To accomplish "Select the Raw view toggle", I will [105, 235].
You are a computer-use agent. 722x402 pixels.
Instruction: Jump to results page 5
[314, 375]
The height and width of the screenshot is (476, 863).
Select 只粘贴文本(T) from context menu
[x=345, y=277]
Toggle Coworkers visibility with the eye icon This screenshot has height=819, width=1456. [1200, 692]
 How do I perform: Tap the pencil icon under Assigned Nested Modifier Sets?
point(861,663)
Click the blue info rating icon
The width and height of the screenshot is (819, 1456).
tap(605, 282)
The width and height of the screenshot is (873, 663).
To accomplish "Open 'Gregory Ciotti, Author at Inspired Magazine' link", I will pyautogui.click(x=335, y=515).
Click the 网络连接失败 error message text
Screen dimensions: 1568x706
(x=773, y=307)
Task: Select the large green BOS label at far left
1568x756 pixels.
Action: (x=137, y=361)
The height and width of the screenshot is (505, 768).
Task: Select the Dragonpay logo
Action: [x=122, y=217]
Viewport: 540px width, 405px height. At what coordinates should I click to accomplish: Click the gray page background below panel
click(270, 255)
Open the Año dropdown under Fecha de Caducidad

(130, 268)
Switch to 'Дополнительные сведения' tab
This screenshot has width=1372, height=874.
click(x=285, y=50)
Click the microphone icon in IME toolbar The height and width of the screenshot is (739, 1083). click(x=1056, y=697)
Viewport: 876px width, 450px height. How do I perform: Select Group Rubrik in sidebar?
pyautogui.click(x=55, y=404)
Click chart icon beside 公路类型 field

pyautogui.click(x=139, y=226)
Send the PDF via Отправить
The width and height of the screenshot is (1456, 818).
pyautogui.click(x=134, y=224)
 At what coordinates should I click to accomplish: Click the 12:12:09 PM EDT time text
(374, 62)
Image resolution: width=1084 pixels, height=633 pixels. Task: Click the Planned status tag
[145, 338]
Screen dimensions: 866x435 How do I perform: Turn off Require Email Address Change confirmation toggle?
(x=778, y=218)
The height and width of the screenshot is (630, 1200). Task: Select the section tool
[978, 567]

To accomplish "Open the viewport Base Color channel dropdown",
-.-.-
Alıştırma Görevi: Kayıtların tamamını düzenleyin: geçtiği her yerde "Screen dimensions" ifadesini "Display size" ile değiştirin, gerisini aynen bırakın.

Görev Çıktısı:
To accomplish "Select the Raw view toggle", I will [105, 235].
You are a computer-use agent. 722x402 pixels.
Instruction: Jump to results page 5
[314, 375]
The height and width of the screenshot is (476, 863).
Select 只粘贴文本(T) from context menu
[x=345, y=277]
Toggle Coworkers visibility with the eye icon This screenshot has height=819, width=1456. [1200, 692]
 How do I perform: Tap the pencil icon under Assigned Nested Modifier Sets?
point(861,663)
Click the blue info rating icon
The width and height of the screenshot is (819, 1456).
tap(605, 282)
The width and height of the screenshot is (873, 663).
To accomplish "Open 'Gregory Ciotti, Author at Inspired Magazine' link", I will pyautogui.click(x=335, y=515).
Click the 网络连接失败 error message text
Display size: 1568x706
(x=773, y=307)
Task: Select the large green BOS label at far left
1568x756 pixels.
Action: (x=137, y=361)
The height and width of the screenshot is (505, 768).
Task: Select the Dragonpay logo
Action: [x=122, y=217]
Viewport: 540px width, 405px height. At what coordinates should I click to accomplish: Click the gray page background below panel
click(270, 255)
Open the Año dropdown under Fecha de Caducidad

(130, 268)
Switch to 'Дополнительные сведения' tab
This screenshot has width=1372, height=874.
click(x=285, y=50)
Click the microphone icon in IME toolbar The height and width of the screenshot is (739, 1083). click(x=1056, y=697)
Viewport: 876px width, 450px height. How do I perform: Select Group Rubrik in sidebar?
pyautogui.click(x=55, y=404)
Click chart icon beside 公路类型 field

pyautogui.click(x=139, y=226)
Send the PDF via Отправить
The width and height of the screenshot is (1456, 818).
pyautogui.click(x=134, y=224)
 At what coordinates should I click to accomplish: Click the 12:12:09 PM EDT time text
(374, 62)
Image resolution: width=1084 pixels, height=633 pixels. Task: Click the Planned status tag
[145, 338]
Display size: 866x435 How do I perform: Turn off Require Email Address Change confirmation toggle?
(x=778, y=218)
The height and width of the screenshot is (630, 1200). Task: Select the section tool
[978, 567]

To accomplish "Open the viewport Base Color channel dropdown",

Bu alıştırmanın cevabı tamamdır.